## Task requirements
The expected response is a copy of every line in the entries below that includes the word "agent".

## Material supplied
==========

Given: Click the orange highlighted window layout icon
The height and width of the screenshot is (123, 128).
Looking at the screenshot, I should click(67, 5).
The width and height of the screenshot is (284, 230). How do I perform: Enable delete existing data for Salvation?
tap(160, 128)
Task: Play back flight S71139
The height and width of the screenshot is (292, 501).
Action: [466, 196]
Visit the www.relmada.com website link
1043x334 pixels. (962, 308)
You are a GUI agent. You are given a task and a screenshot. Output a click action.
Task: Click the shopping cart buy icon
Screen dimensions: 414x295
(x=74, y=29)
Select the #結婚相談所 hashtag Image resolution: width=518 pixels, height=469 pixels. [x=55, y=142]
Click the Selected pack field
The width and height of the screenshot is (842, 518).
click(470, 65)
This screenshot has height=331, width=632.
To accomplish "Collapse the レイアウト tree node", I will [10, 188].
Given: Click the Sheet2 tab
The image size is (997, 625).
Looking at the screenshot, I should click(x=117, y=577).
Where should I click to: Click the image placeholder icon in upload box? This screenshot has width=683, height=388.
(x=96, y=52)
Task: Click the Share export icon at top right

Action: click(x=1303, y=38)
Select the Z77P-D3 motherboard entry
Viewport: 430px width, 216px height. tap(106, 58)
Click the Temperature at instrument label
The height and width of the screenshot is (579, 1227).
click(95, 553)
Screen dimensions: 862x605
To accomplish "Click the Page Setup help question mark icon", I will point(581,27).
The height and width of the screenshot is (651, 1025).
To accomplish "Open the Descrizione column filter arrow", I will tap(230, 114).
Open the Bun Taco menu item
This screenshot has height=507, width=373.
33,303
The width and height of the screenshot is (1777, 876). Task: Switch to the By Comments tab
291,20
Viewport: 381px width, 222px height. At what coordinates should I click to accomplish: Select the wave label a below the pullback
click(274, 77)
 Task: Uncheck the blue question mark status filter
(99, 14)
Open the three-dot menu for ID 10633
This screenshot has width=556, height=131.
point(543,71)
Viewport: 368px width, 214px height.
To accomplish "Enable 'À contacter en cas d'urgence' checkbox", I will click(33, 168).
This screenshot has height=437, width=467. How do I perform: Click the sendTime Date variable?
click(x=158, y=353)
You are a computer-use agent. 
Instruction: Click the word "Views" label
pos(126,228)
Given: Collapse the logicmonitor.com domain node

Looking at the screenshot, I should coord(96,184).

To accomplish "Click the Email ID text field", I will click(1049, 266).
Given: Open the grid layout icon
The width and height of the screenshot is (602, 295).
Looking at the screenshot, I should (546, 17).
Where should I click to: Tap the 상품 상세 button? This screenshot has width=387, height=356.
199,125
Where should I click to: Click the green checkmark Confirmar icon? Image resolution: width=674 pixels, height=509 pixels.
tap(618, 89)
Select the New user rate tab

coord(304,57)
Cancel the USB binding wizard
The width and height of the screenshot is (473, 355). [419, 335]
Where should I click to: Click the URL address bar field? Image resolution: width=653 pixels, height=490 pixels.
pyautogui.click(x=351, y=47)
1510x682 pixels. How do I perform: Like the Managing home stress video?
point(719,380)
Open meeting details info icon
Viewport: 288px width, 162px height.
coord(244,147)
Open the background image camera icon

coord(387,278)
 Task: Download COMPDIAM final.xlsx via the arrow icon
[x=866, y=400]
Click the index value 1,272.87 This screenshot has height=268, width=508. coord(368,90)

==========

## The answer
You are a GUI agent. You are given a task and a screenshot. Output a click action.
You are a computer-use agent. 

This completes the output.